La réduction des risques

La réduction des risques, une contribution sanitaire et humanitaire à la transformation sociale ici et là-bas

Interview de Patrick Beauverie, secrétaire général adjoint de Médecins du Monde, réalisée par Dominique Dumand

D. D : Quelle est ta perception de la Réduction des risques aujourd’hui ? Précisons que nous parlons ici de la Réduction des risques liés à l’injection de drogues par voie intraveineuse.

P. B : Au regard de l’actualité concernant les salles de consommation, la lutte contre le SIDA et les hépatites et la Loi de 1970, le débat sur la Réduction des risques éclaire la constance ou l’intemporalité du politique et révèle une évolution sociétale, fruit de trente années d’engagement de l’association Médecins du Monde et de profondes transformations sociales.

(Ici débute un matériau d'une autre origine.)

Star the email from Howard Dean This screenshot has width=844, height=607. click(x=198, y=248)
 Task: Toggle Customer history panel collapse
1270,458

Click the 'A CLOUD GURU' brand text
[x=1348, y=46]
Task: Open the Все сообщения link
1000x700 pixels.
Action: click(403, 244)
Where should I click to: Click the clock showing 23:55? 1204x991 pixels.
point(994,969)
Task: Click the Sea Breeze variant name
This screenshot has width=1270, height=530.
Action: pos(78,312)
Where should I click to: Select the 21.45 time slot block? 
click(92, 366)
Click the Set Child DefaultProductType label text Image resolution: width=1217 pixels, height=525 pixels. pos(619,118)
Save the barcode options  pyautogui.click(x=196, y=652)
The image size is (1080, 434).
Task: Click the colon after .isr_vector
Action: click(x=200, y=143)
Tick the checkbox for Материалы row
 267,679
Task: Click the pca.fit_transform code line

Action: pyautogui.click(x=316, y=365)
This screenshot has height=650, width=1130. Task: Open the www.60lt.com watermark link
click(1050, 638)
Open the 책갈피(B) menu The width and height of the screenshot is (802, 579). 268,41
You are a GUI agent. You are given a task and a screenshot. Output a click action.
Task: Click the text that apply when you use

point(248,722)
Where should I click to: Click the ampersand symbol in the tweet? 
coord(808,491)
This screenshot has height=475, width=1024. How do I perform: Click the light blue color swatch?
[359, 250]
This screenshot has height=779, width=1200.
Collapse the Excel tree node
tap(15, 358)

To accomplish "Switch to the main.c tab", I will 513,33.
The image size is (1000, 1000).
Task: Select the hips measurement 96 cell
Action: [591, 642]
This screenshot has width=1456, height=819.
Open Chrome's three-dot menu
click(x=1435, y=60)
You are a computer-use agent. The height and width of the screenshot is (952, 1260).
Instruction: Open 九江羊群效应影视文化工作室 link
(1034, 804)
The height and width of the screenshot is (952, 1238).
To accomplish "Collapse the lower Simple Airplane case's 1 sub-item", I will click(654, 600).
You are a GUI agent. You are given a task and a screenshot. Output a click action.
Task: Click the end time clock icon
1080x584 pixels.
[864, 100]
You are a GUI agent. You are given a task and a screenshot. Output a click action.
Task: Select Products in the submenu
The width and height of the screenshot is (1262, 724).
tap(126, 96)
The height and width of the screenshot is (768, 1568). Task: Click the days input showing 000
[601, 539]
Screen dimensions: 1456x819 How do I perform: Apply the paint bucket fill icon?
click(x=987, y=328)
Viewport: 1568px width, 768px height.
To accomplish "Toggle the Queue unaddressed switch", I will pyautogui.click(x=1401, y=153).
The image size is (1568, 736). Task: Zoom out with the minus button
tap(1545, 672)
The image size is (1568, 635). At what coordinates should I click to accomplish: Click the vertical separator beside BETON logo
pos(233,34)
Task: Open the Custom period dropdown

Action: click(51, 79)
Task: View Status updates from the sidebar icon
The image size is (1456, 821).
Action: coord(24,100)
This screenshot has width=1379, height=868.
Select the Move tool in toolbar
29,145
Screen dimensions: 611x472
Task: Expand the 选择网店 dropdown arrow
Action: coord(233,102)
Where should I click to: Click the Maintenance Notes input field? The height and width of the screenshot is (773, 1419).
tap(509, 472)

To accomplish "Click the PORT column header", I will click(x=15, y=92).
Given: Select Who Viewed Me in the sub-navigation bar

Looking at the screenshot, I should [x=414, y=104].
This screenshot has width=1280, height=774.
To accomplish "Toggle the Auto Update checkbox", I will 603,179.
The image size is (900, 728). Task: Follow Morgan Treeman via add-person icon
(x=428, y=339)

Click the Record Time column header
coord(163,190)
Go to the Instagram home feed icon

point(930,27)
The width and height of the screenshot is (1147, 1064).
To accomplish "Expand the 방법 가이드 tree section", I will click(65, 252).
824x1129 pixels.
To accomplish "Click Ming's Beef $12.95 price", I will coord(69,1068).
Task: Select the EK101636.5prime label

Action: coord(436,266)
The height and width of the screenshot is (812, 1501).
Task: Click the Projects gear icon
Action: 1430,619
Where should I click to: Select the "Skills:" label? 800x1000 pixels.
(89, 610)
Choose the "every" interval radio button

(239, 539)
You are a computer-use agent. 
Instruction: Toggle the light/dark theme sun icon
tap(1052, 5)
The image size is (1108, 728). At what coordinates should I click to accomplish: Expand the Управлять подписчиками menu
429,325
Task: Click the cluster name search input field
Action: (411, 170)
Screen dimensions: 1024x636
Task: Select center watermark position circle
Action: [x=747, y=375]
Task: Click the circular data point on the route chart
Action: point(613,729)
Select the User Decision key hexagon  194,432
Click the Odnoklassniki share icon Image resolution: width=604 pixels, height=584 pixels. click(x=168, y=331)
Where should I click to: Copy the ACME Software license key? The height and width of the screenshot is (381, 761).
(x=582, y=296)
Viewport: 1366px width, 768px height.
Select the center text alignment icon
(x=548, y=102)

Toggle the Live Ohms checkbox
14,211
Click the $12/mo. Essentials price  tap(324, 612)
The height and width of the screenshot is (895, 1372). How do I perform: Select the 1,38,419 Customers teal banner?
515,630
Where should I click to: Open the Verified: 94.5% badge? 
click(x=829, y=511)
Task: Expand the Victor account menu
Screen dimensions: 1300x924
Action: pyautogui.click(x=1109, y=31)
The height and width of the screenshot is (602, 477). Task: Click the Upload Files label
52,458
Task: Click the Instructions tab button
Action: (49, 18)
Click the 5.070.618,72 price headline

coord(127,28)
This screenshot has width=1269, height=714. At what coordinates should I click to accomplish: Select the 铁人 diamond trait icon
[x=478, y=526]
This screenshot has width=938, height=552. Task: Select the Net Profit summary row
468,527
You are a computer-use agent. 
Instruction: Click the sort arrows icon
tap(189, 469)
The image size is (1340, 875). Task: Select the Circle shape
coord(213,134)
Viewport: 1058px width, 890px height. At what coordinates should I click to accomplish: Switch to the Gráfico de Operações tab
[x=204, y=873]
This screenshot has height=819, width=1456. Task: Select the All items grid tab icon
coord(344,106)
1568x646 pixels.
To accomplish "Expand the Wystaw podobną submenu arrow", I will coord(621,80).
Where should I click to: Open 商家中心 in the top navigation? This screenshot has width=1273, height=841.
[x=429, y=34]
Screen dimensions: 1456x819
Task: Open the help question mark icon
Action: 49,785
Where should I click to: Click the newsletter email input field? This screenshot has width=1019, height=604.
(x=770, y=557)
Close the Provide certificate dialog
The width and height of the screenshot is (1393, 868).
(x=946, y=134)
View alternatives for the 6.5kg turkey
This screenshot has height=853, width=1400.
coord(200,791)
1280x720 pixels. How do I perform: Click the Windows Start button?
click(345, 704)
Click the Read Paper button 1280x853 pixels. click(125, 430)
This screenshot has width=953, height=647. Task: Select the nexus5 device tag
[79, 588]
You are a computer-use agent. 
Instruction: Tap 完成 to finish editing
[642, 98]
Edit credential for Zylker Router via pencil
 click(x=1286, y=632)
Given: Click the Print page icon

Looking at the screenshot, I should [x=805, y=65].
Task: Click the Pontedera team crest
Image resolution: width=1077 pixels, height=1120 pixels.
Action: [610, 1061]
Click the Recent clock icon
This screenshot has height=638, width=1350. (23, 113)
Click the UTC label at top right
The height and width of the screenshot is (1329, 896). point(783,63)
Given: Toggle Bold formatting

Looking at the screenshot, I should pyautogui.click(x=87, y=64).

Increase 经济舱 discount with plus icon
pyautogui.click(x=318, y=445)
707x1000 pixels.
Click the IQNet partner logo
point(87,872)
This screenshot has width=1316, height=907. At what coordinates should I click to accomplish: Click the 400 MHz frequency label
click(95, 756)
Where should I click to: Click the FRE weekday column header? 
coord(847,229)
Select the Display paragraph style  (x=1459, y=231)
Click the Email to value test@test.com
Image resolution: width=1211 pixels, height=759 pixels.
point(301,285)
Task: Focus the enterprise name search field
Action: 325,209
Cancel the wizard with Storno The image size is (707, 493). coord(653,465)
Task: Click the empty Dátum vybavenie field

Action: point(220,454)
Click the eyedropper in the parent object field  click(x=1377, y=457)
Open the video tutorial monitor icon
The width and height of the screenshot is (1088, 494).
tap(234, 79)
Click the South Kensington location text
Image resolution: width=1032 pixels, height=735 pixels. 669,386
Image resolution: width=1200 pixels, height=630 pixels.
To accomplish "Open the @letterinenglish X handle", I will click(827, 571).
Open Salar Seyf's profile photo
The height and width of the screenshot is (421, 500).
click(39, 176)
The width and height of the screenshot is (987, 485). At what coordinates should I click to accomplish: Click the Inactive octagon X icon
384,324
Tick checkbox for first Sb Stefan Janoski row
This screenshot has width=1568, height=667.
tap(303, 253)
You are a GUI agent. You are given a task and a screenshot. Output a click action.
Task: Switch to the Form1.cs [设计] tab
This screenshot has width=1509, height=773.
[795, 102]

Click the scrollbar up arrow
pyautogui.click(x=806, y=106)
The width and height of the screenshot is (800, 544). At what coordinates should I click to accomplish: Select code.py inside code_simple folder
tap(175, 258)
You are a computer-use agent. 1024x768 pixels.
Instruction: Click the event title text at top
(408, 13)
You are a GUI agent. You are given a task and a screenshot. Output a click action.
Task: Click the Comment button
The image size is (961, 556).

Un faisceau d’arguments permet de déceler un réel repli de la volonté politique d’avancer sur le plan de la Réduction des risques. En premier lieu l’arbitrage du premier ministre, Monsieur Fillon en défaveur des salles de consommation en est l’insigne manifestation. Les dispositifs d’accompagnement des injecteurs, notamment les salles de consommation, visent principalement à apprendre aux usagers les plus démunis et les plus marginalisés à manier l’injection en maîtrisant la majorité des risques infectieux ou autres liés à leur pratique. À des fins de couverture territoriale la plus large possible, les associations AIDES & Médecins du Monde proposent d’intégrer cette pratique éducative innovante dans l’existant (« Éducation aux risques liés à l’injection » et « Accompagnement à l’injection à moindre risques »). Le « collectif des salles de consommation » propose de développer cette pratique dans un dispositif dédié permettant de répondre au public des personnes les plus précaires. Ces deux propositions sont complémentaires et reposent sur les valeurs de la Réduction des risques. Ce projet, pourtant soutenu par les acteurs du champ de la santé et leur ministre Madame Bachelot, a été rejeté pour complaire à une partie de l’opinion publique au prétexte que l’État ne saurait favoriser la consommation de drogue. Cela révèle une bonne dose d’hypocrisie, car le risque ne situe pas là, mais bel et bien dans la propagation du Sida et de l’hépatite virale C.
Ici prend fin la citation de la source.